Human Test of Pig Kidney Transplant Is Successful

newsforkids.net
Oct 21, 2021
Scientists have attached the kidney of a specially grown pig to a human body and found that it worked without problems.
Though much is still unknown, the news is a huge step forward for tens of thousands of patients with kidney trouble. Kidneys are two bean-shaped organs that help keep the body’s systems in balance. They make sure the blood has the right amount of water, salt, and acid. Kidneys help clean the blood, removing unneeded material through urine (pee). Human kidneys are on either side of the spine, near the bottom of the ribcage.

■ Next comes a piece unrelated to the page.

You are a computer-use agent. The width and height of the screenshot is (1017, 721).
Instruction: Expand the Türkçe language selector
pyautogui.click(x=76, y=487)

As with other organs like the heart, lungs, or liver, human life depends on healthy kidneys. One way to help a patient with kidney trouble is to replace their kidneys with healthy kidneys. This is called a “transplant”. Transplants usually come from people who have died, but who wanted their organs to be used to help other people live. But there are far more patients with kidney trouble than there are kidneys. Currently, about 90,000 people are waiting for kidney transplants in the United States alone.

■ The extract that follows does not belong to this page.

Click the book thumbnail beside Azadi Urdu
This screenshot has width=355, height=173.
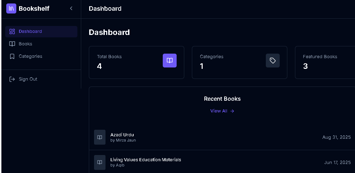tap(100, 137)
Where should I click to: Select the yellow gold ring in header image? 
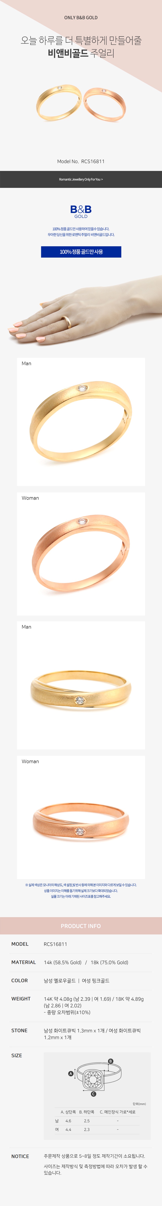point(59,103)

For years, scientists have tried to figure out how to transplant organs from other animals into humans. This is hard because the human body almost always rejects (doesn’t accept) something that isn’t its own. This includes some transplants from humans. Scientists have tried transplanting organs from chimpanzees or baboons, but this didn’t work very well. More recently, scientists have focused on transplants from pigs. In many ways, pigs’ bodies are similar to humans. It’s fairly easy to raise pigs, and they grow quickly. It’s now common for doctors to transplant pig heart valves to repair damaged human hearts. Heart valves open and close to help the heart pump blood.
But human bodies normally reject other pig organs because they contain a special chemical called “alpha-gal”. This time, to prevent the body from rejecting the pig kidney, scientists changed the pig’s DNA slightly so that it wouldn’t produce alpha-gal. Last month, a medical team at NYU Langone Health, led by Dr. Robert Montgomery, attached this special pig kidney to a human patient* for the first time ever. Dr. Montgomery said the kidney “worked immediately”. “It was better than I think we even expected,” he said.
Though the kidney wasn’t placed inside the patient’s body, it was connected to the patient for over two days. During that time, the kidney worked as kidneys are supposed to work. It filtered the patient’s blood and produced urine and other chemicals. Most importantly, there were no signs that the kidney was being rejected.
There are still many questions to be answered. The results were good, but it’s not known what would happen once this kind of kidney is actually transplanted into a human. Would it be rejected after a while?
Still, the success has many people excited that a real transplant of a pig kidney without alpha-gal could happen in the next few years. This progress offers real hope to the tens of thousands of people waiting for kidney transplants, and could open the door for other organ transplants, too.